Minimised formality: the main dining room
Minimised formality: the main dining room

Now is probably the appropriate moment to invoke the life-affirming malty sourdough bread offered with “virgin” Isle of Wight butter — also bought by Noma apparently — and the zingy passion fruit red Cambodian kampot pepper pâté de fruit that ends the meal on a jubilant note.

On the CV of head chef Jonny Bone is Blue Hill at Stone Barns in Pocantico Hills, New York. This venture, where the aim is to raise consciousness about responsible, virtuous food use and the menu is $258 (£201) excluding “beverage” and tax, reverberates in Core.

Protein is found almost taking a backseat to vegetables in main courses of Charlotte potato and lamb braised carrot. This works quite well with the spud from Chris Hayselden’s Suffolk Farm, although innate sweetness beats a retreat under copious topping of fish roe, recherché herbs and spices and the sauce of seaweed beurre blanc.
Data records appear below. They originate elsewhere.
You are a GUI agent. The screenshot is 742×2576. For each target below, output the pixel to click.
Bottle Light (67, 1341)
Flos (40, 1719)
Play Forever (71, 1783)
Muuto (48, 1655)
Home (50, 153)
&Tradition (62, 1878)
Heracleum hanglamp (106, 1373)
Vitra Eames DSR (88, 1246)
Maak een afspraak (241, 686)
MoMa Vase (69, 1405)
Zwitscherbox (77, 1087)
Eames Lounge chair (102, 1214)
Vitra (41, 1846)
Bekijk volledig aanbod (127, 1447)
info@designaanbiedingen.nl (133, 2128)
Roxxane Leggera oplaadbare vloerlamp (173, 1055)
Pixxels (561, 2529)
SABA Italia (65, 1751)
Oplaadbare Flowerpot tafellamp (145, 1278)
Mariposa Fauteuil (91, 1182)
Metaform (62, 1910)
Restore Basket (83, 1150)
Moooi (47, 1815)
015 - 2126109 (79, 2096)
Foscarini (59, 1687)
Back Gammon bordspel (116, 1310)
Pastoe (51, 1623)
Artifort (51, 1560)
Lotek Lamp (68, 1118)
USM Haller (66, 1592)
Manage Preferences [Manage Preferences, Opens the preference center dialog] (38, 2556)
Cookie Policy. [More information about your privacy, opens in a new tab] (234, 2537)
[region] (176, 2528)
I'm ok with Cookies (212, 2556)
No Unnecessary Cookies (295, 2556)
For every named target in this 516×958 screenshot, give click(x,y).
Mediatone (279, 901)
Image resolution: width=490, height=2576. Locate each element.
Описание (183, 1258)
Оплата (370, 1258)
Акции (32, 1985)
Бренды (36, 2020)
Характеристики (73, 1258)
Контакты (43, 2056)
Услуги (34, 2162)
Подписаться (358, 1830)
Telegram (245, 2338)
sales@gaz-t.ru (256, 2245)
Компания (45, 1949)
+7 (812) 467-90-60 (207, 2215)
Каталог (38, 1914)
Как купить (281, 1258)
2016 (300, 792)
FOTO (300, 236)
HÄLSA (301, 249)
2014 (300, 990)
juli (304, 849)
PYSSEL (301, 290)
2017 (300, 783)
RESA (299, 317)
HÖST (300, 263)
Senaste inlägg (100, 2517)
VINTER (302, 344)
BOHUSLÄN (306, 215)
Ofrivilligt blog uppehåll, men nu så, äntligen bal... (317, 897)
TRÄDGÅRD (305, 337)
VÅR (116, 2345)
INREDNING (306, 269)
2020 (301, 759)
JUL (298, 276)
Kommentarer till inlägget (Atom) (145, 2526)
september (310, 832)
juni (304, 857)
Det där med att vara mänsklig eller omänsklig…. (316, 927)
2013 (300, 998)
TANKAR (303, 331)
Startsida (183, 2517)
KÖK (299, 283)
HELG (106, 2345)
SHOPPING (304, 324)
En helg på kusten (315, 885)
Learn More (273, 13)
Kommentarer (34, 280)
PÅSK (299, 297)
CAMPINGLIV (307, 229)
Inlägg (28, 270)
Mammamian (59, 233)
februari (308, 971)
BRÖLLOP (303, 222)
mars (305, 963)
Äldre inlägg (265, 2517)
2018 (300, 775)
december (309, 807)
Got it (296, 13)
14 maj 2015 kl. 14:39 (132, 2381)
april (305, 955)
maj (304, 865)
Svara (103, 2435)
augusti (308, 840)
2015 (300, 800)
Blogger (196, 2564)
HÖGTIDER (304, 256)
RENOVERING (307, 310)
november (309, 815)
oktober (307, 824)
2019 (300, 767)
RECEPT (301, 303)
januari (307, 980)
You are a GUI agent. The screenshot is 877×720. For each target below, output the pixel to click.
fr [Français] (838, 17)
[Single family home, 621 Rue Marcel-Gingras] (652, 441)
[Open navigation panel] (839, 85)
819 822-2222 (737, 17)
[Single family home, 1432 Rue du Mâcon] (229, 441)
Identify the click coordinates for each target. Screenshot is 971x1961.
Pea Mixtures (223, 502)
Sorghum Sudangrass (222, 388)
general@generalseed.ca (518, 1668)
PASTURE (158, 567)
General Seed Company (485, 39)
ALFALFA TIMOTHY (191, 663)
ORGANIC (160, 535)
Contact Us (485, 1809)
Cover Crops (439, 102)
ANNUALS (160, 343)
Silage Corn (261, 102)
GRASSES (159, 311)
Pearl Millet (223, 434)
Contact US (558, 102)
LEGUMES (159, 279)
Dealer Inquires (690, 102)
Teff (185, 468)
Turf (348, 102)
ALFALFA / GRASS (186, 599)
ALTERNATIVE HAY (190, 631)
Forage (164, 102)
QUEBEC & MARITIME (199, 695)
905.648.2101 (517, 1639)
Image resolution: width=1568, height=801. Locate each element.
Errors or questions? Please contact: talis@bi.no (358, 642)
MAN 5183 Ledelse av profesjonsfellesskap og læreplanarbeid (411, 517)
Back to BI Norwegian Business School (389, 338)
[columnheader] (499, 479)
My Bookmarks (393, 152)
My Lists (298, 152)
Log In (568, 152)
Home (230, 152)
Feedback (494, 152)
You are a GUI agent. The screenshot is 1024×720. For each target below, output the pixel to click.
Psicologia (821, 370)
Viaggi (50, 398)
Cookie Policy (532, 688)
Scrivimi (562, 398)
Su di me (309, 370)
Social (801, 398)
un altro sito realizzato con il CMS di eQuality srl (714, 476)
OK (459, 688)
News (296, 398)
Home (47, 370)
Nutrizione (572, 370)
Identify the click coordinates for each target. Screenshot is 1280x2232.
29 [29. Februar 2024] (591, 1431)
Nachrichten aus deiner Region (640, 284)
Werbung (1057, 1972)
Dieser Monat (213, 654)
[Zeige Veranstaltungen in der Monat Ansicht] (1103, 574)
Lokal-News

'Protein takes a backseat to vegetables in main courses such as Charlotte potato and lamb braised carrot'

Seaweed is a generally a favoured ingredient, turning up to remind the hand-dived Isle of Mull scallop cooked over wood where it has come from. The carrot, however, is a sorry specimen and attention turns quickly to the little bun stuffed with shreds of lamb presented alongside. A pool of sheeps’ milk yoghurt has turned up at the wrong party.

Roscoff onion expertly stuffed with rich oxtail and its accompaniment of sliced beef short rib tips the balance back in favour of meat.

At the second visit there has been one alteration to the menu. Roast grouse, red cabbage, bell heather is substituted for chicken, corn and buckwheat velouté.

The game bird, breast only, has been cooked sous-vide before finishing, which is as impertinent to grouse as grouse shooting these days is to moors.

It is such a miscalculation with its flabby, liverish result not remedied by a forcemeat ball with gizzards however jauntily it’s presented in a cradle of red cabbage leaves.

Word around town is that Core is booked until October, which makes it to the point to mention that walk-ins are welcome to tables in the bar where it is possible to eat. Beyond the bar is the kitchen behind a plate-glass wall where on both visits Clare is seen beavering away.

Towards the end of lunch on Saturday, straining to discern what music is playing I am pretty sure I hear Joni Mitchell’s Big Yellow Taxi — “Don’t it always seem to go that you don’t know what you’ve got ’til it’s gone?” Hmmm.

92 Kensington Park Road, W11 (020 3937 5086, corebyclaresmyth.com). Open Thurs-Sat noon-2.30pm. Tues-Sat 6.30pm-10.30pm. Tasting menus £80/£95 for five/seven courses. A la carte, three courses £65. Wines (75cl bottle) £38-£5,100. Service charge 12.5 per cent.